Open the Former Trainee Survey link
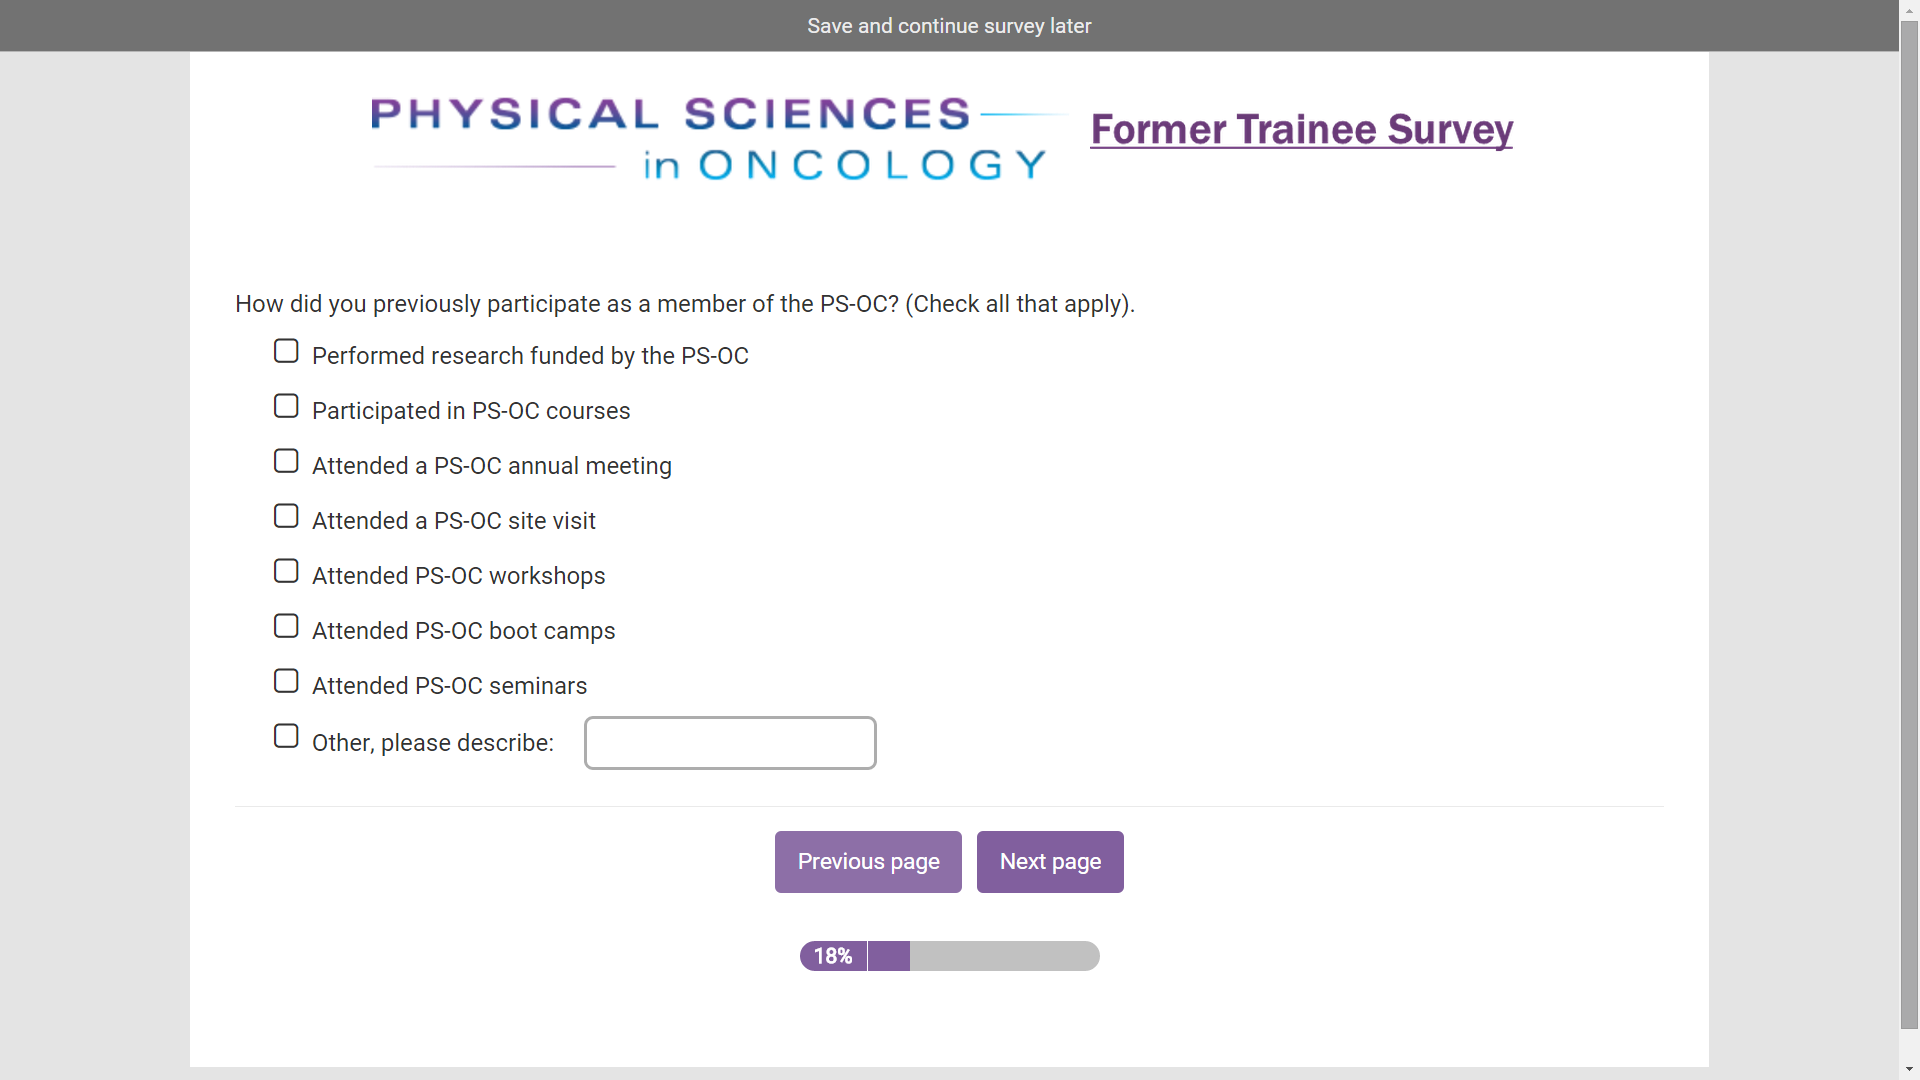This screenshot has height=1080, width=1920. coord(1301,130)
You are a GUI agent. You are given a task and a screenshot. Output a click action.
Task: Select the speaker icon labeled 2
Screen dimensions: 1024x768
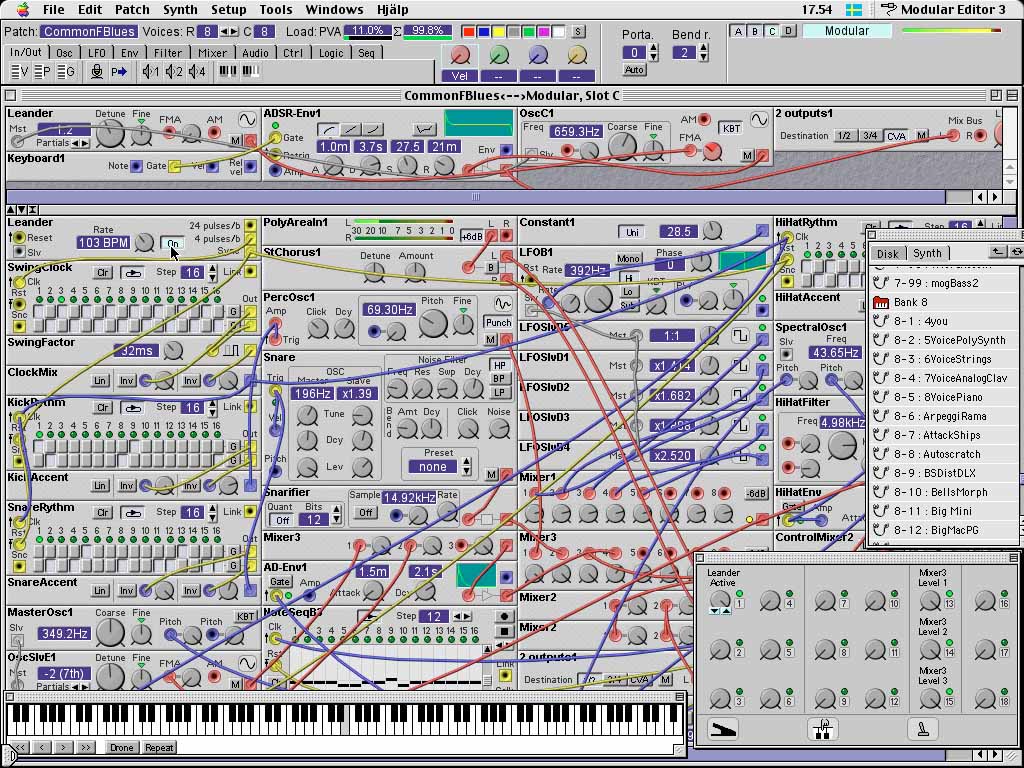click(x=172, y=71)
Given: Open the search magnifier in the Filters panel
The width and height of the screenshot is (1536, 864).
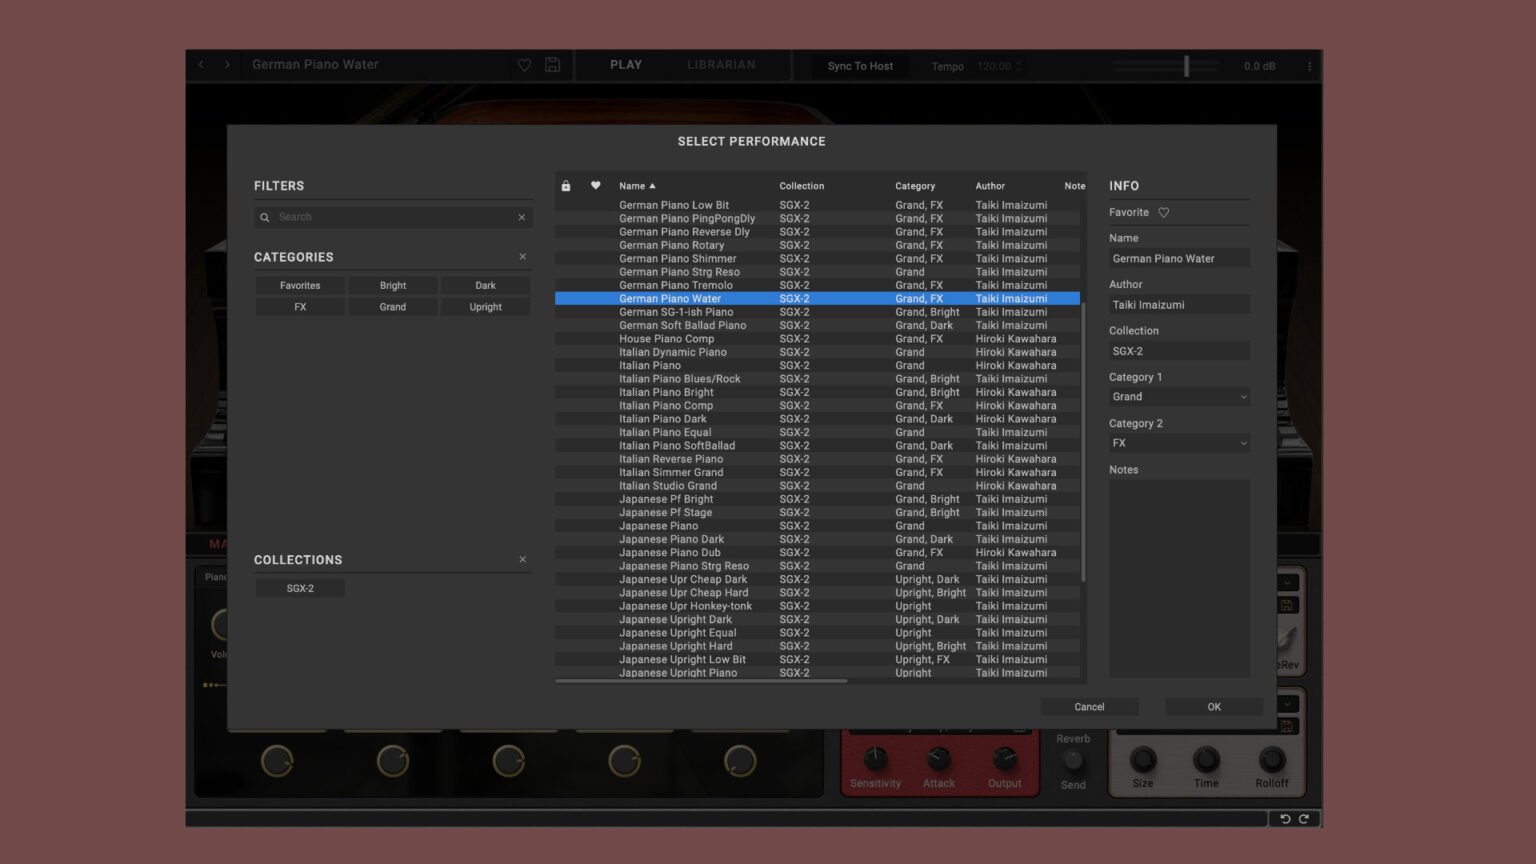Looking at the screenshot, I should point(264,216).
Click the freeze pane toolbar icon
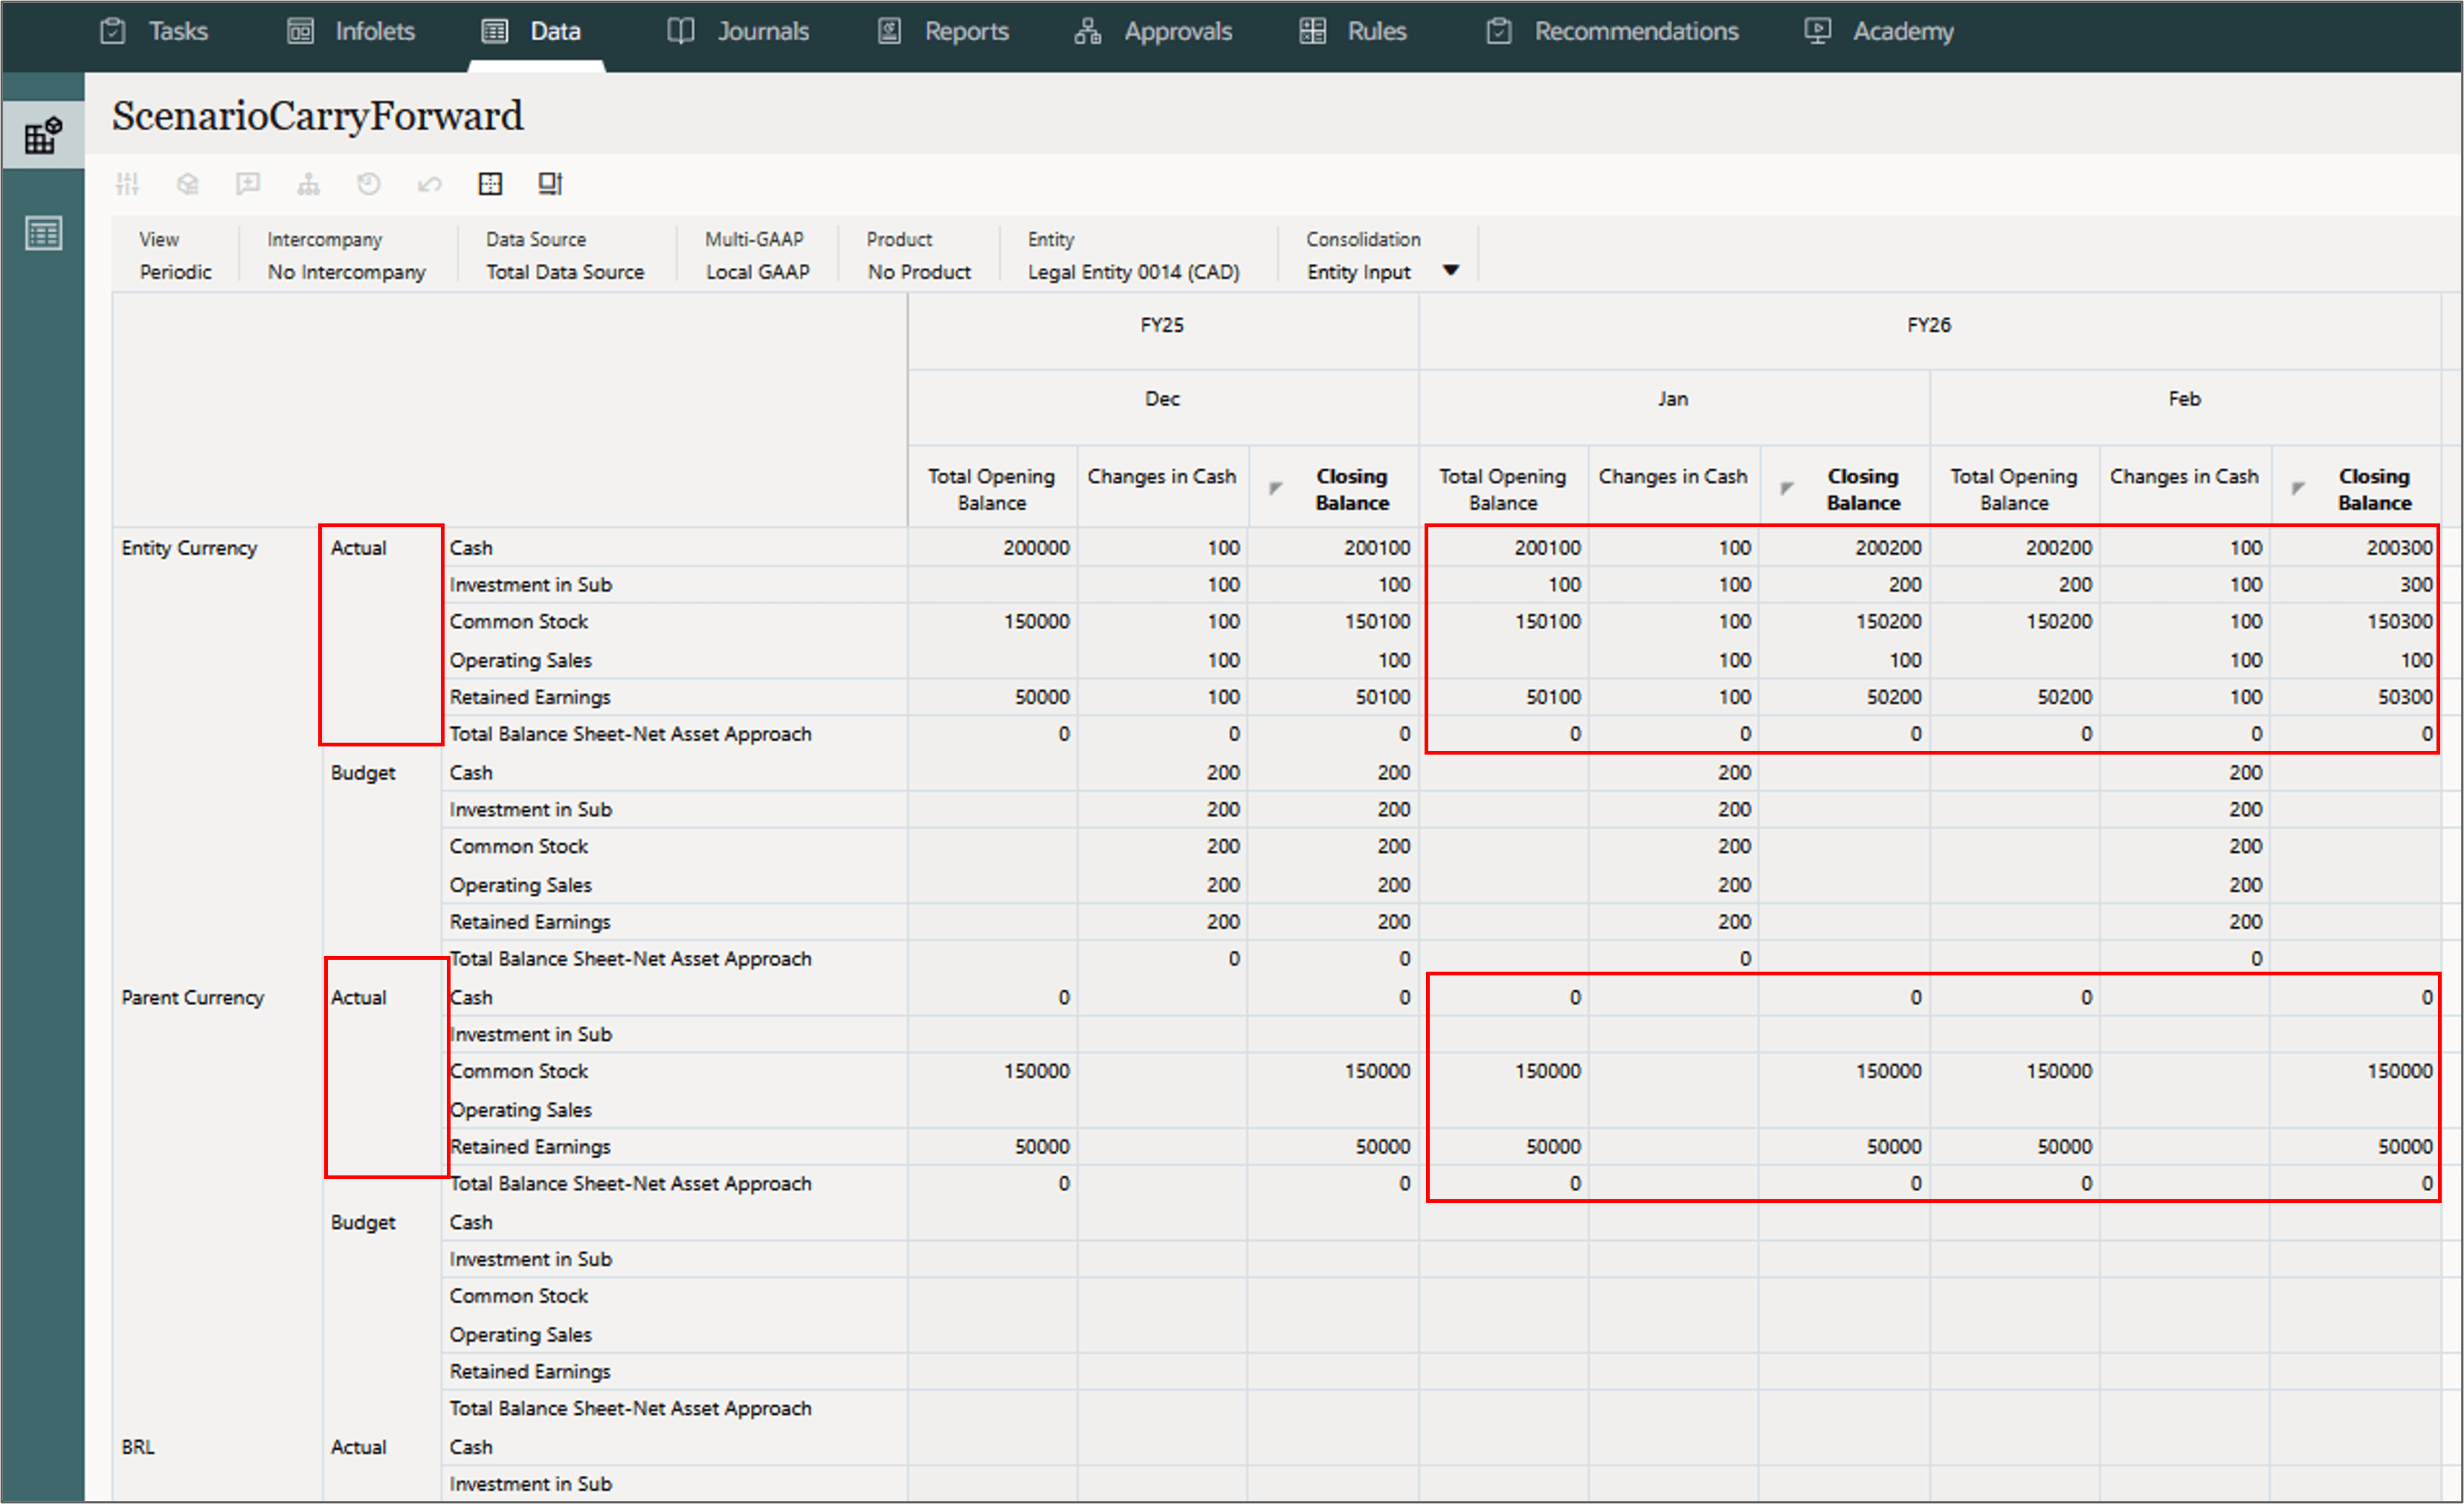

◆ **GIVEN REQUEST**
Copy out, word for word, the part of the rows above that opens with the line containing "You are a GUI" and runs through the end of the rows. Leave the pictures out.

◆ **FINISHED ANSWER**
You are a GUI agent. You are given a task and a screenshot. Output a click action.
Task: Select the speaker icon labeled 2
Screen dimensions: 1024x768
click(x=172, y=71)
Given: Open the search magnifier in the Filters panel
The width and height of the screenshot is (1536, 864).
Looking at the screenshot, I should point(264,216).
Click the freeze pane toolbar icon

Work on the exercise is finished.